Although it would be nice, your customers aren’t always thinking about you. As a marketer, you accept that. But it gets worse. Often your customers aren’t thinking at all.

To be fair, the same can be said about you and me.

The truth is, humans commonly cruise along on autopilot and make about 95% of our decisions with little to no thought. We are hardwired to conserve mental effort. As a result, over the millennia, humans have developed certain automatic, instinctive behaviours. When we encounter a situation, or what a scientist would call a stimulus, we simply default to these decision-making shortcuts. Boom! Decision made. Little mental energy expended.

As handy as this may be for humans overall, it does present a problem for the ones who work in marketing. If our customers and prospects aren’t thinking when we market to them, how can we convince them to make the decisions we want them to make? How effective are those lists of features and benefits? That painstakingly polished sales argument? That explanation of all the advantages your product or service delivers?

Nowhere in the persona writeup or customer segmentation description did it mention that the target is likely on autopilot when they encounter our marketing message. That bit of information changes everything.

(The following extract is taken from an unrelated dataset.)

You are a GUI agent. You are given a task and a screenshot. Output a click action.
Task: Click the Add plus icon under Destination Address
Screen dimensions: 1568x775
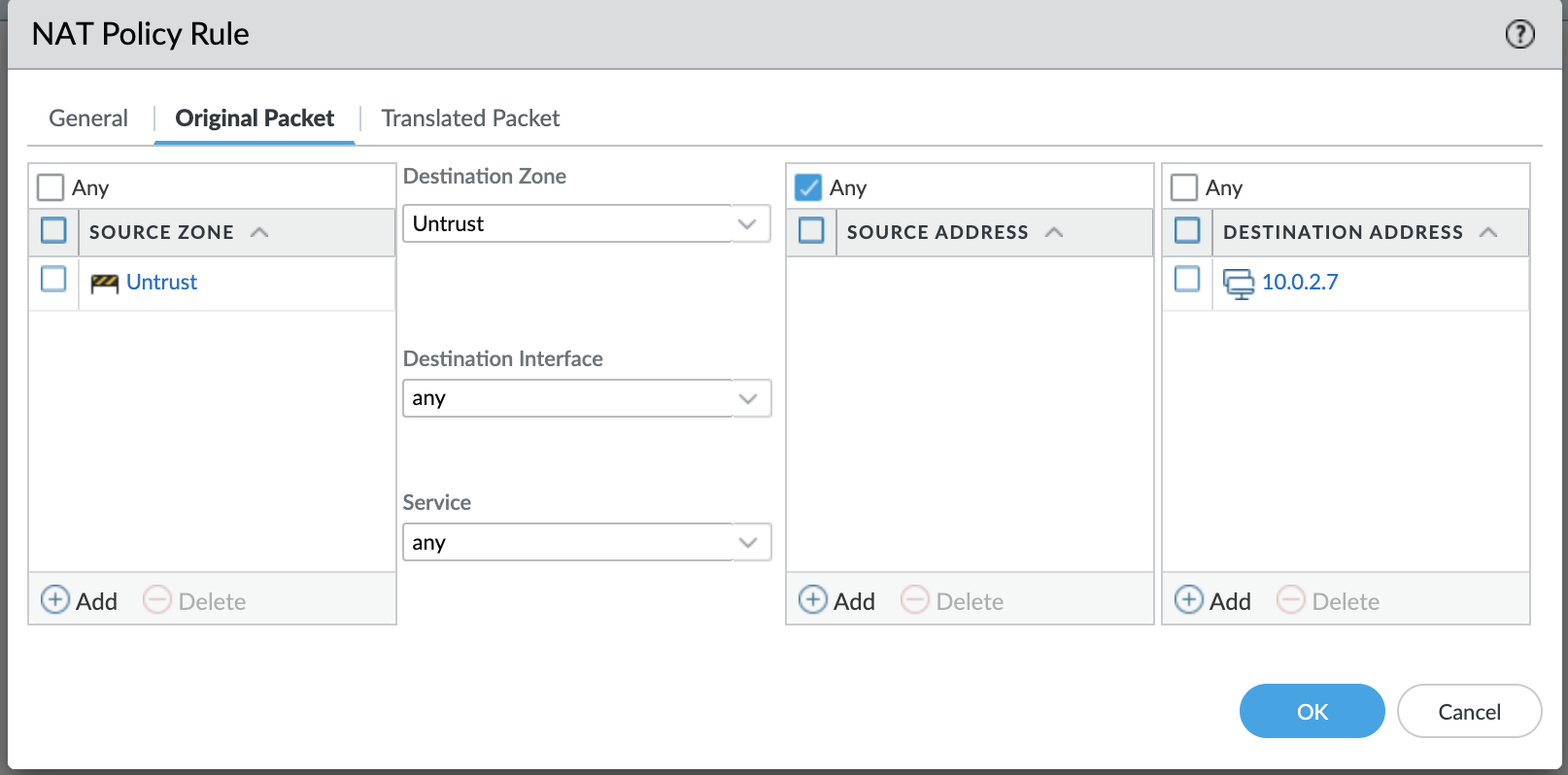click(x=1189, y=600)
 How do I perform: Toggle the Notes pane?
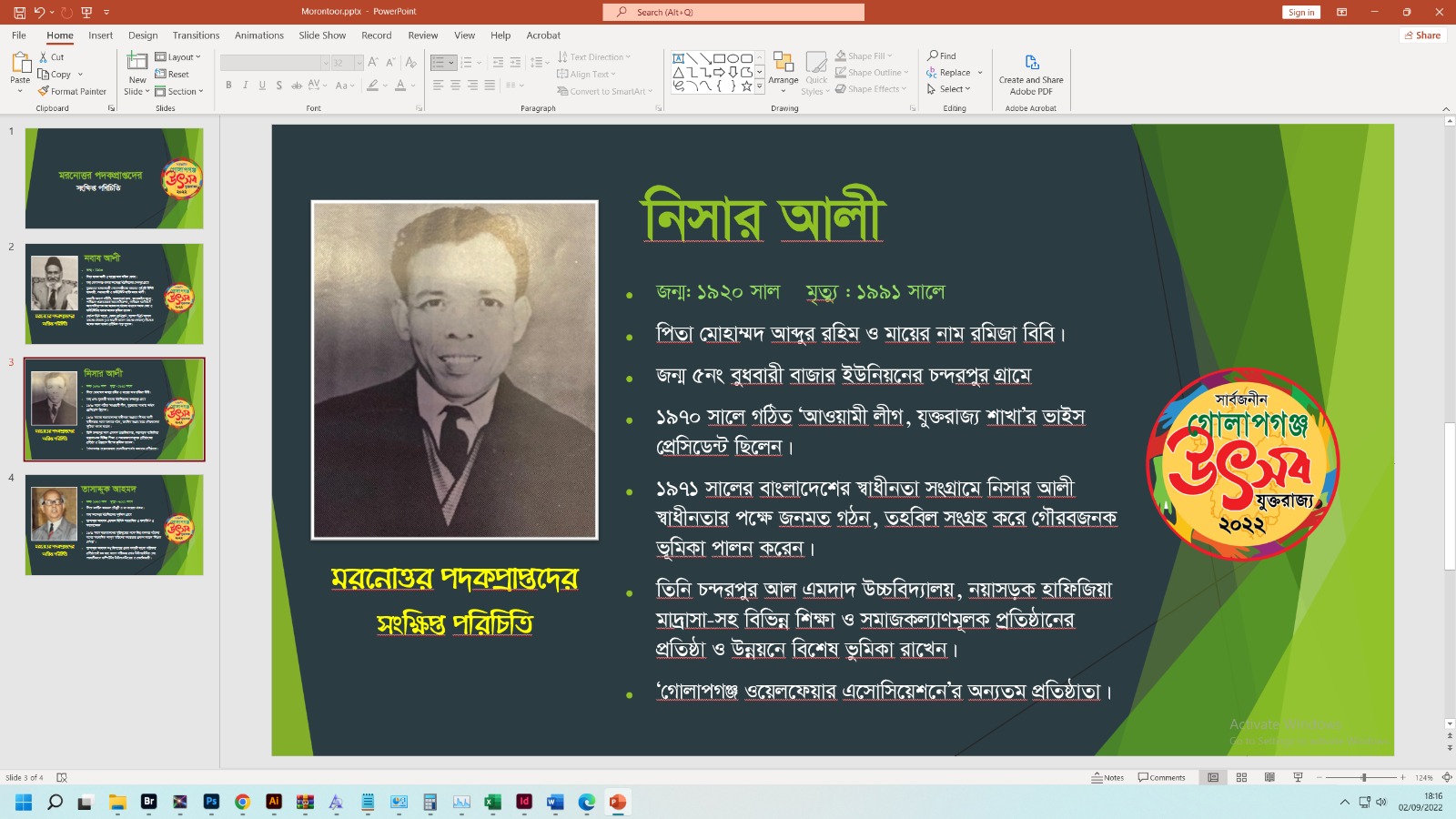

At least it should.

Stop working against human nature.

Create marketing messages that take advantage of how the brain really works.

It’s time that marketers adopt a new approach when developing strategies and creative executions. One that factors in the decision defaults that customers and prospects routinely rely on. In short, it’s time to use what science has proven about human behaviour in order to influence it.

Because you now know that people rely on decision-making shortcuts, you can use this information to your advantage. You can create marketing messages that trigger these automatic responses. Both scientific research and in-market tests confirm that how you frame and phrase your message can make a huge difference in terms of how people respond to it. The key is understanding these hardwired decision defaults, so you can draw upon the behavioural science principle most apt to deliver the behaviour you seek.

If this is starting to sound like a silver bullet, it’s not. The truth is, no marketer can convince someone to do something they’re dead set against. But that’s not what you’re trying to do. You’re trying to get people who could benefit from engaging with you to do so.

Put any marketing message out there and it will immediately resonate with some of your targets. You will have provided just the answer they were looking for. Another part of your target will actively dismiss your message. You won’t be for them, because they’re locked in with another provider, or they don’t have the budget, or they prefer their current solution or some other legitimate reason.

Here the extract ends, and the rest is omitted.